Movement for Democratic Change Shadow Minister for Finance Tapiwa Mashakada has described Zimbabwe’s budget for 2017 as an “organised compendium of wish lists” which he said will not lead to any growth as all the money is going to employment costs.

Mashakada said  it was however possible to stimulate the economy provided there is business and investor confidence.

“It is easy to stimulate the economy provided government cuts recurrent expenditures and eliminate the budget deficit; It is easy to stimulate the economy if the investment climate and ease of doing business is addressed, including the deletion of the indigenization law and policy. Yes it is possible to increase productivity with the right policies,” Mashakada said.

Full statement

Tuesday, 20 December 2016

2017 National budget comments (Part 2) by Tapiwa Mashakada, MDC Secretary for Finance and Economic Affairs

The truth of the matter is that Chinamasa's budget is just but an organized compendium of wish lists primarily because there is no fiscal space to accommodate the public sector investment program (PSIP) and departmental programs/operations.

Here is the point:

  • Budget Expenditures  USD 4.1 billion = 28.2% of GDP
  • Of which employment costs will take USD 3billion
  • This will leave only USD400 million for all ministries' operations plus
  • USD180 million for servicing debts.Because Budget Revenues are USD 3.7 billion a provision of USD520 million for the Capital budget will mean a budget deficit of USD400 million on top of the 2016 budget deficit of USD1.18 billion.

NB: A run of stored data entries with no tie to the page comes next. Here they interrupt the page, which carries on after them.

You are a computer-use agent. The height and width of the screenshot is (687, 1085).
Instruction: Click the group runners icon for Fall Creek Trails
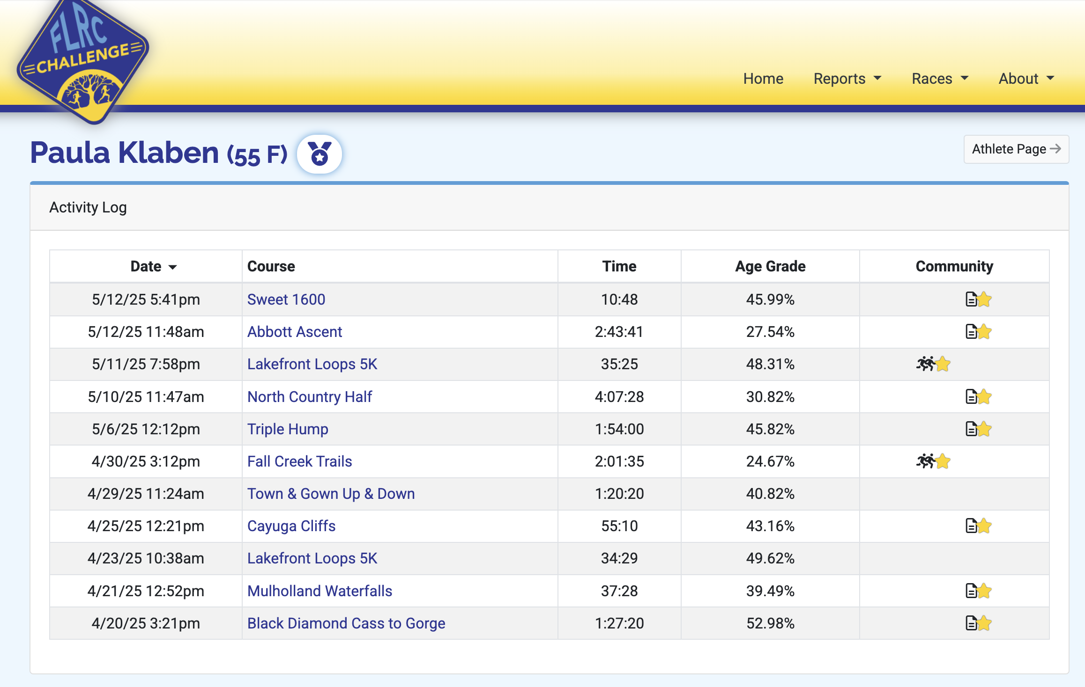tap(925, 461)
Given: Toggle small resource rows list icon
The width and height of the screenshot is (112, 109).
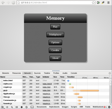Looking at the screenshot, I should click(x=17, y=107).
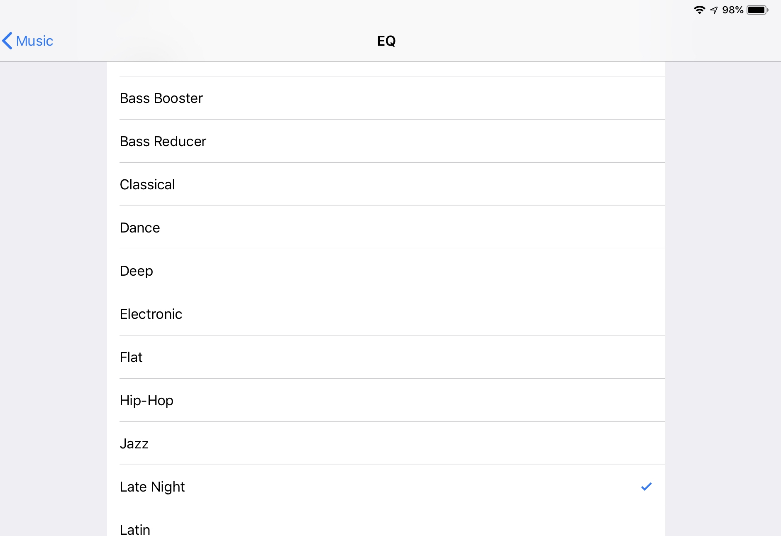This screenshot has height=536, width=781.
Task: Choose the Flat equalizer setting
Action: pyautogui.click(x=131, y=357)
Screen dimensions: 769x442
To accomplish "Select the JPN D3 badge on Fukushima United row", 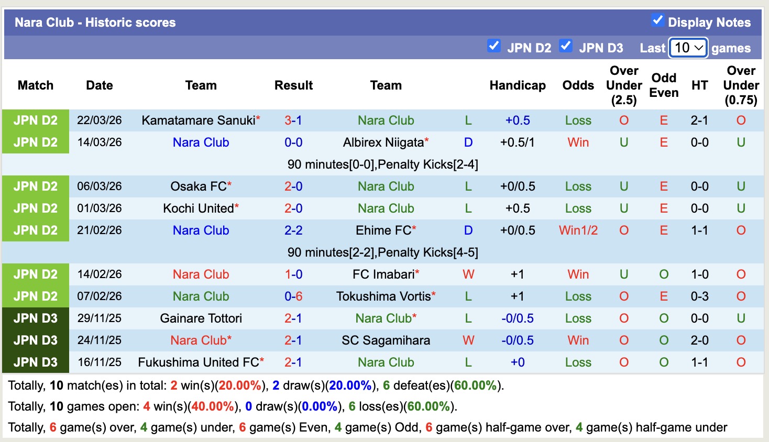I will click(x=35, y=362).
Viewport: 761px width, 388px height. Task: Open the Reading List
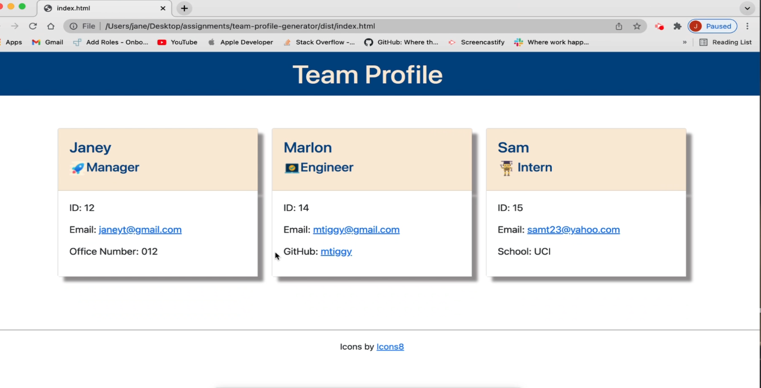pos(725,42)
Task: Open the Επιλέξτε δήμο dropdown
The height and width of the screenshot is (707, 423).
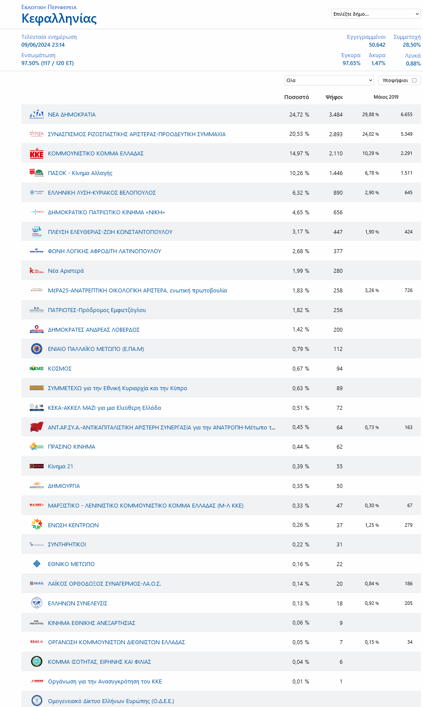Action: click(x=376, y=14)
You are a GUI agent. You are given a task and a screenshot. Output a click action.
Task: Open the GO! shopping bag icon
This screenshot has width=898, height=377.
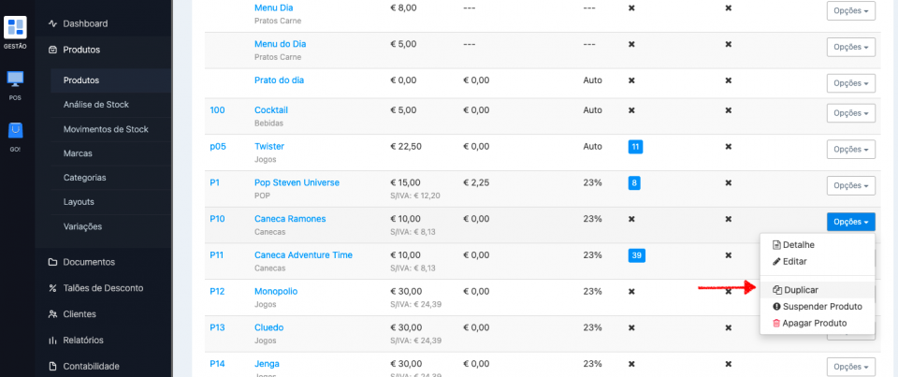click(15, 131)
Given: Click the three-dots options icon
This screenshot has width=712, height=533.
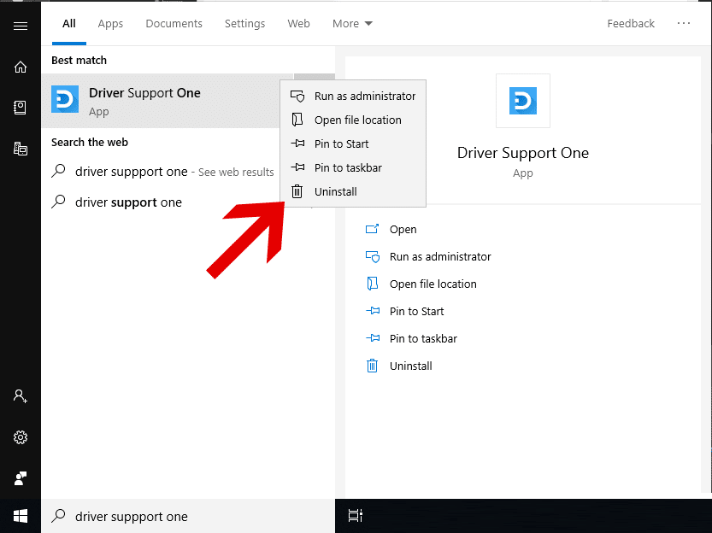Looking at the screenshot, I should [x=684, y=24].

So where is the budget going? And where is the money? The answer is that all the money is literally consumed by employments costs. Remember that the wage bill is inflated by ghost employees who are mainly Zanu PF activists paid to do nothing. The MDC has repeatedly called upon Government to flush out all ghost workers but Zanu PF has refused to touch its support base.

The other major reason for the absence of fiscal space is the question of the public debt and debt arrears.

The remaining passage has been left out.